# new un



## scott_159 (Jan 23, 2009)

hi there just bought my first tt

its a mk1 225 in black :twisted: 
loving it so far

thanks

scott


----------



## Ikon66 (Sep 12, 2003)

hi and welcome to the forum scott

congratulations on the new purchase i'm sure you'll not be dissapointed

get some pics up when you get a chance, and be prepared to keep spending if the mod bug bites :wink:


----------



## Wallsendmag (Feb 12, 2004)

Welcome to the forum


----------



## T7 BNW (Jul 20, 2008)

Ello mate,

Welcome to the forum. Looking forward to some pics. Dont forget to check the events section!


----------



## GreekTT (Jan 5, 2009)

Welcome to the forum mate 

Def waiting for some pics of yours!!!

Enjoy the ride and fire away any questions to the forum!!!


----------



## YELLOW_TT (Feb 25, 2004)

Welcome now you need to join the TTOC www.ttoc.co.uk


----------



## malstt (Apr 18, 2007)

Welcome to the forum 8)


----------



## jammyd (Oct 11, 2008)

Welcome to the forum


----------



## scott_159 (Jan 23, 2009)

i will get some pic's up asap!

i just cant wait to get my megs g220 on it!

thanks for the warm welcome

only thing with the tt is that i only have 1 key [smiley=bigcry.gif]

how can i get another key and get it coded with out paying through the teeth at audi?

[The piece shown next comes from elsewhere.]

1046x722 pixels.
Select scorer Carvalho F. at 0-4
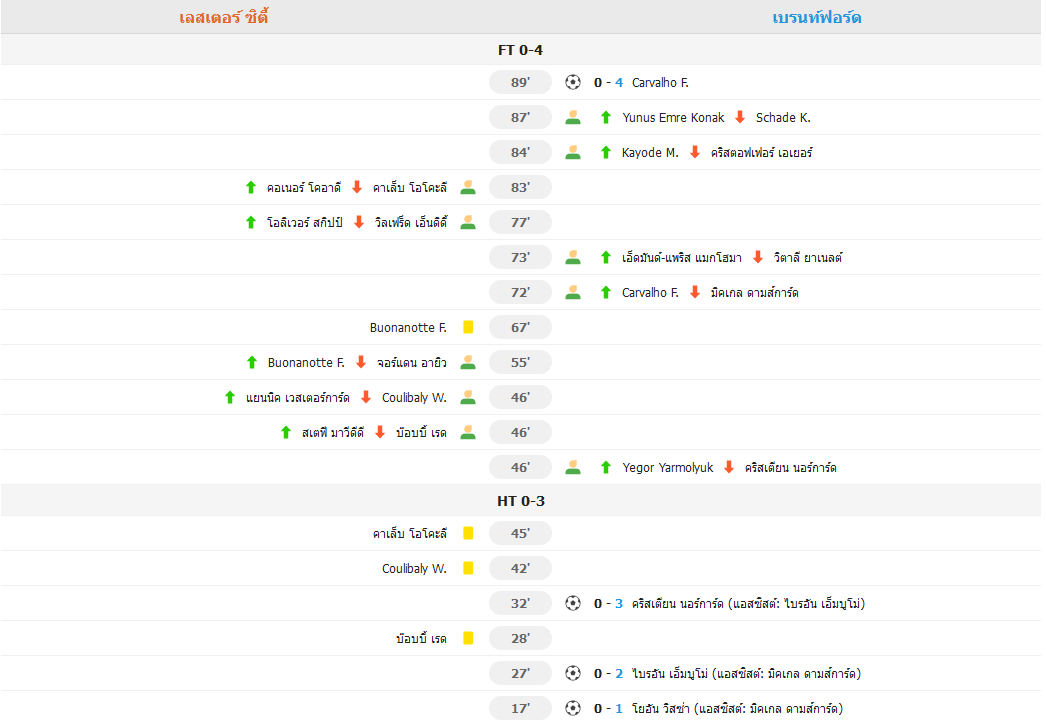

i heard it can be dont via vag com?


----------



## T3RBO (Dec 9, 2003)

Welcome to the forum.... the main dealer is the best place to get another key


----------



## scott_159 (Jan 23, 2009)




----------



## GreekTT (Jan 5, 2009)

Very nice indeed!!!

Enjoy the ride to the fullest. What's out for the snow though... you don't want to ruin it and then keep running to the garage...


----------



## scott_159 (Jan 23, 2009)

i love the snow, been out having a play at every chance i get lol :lol:


----------



## williammc (Dec 24, 2008)

Hello and welcome,nice motor


----------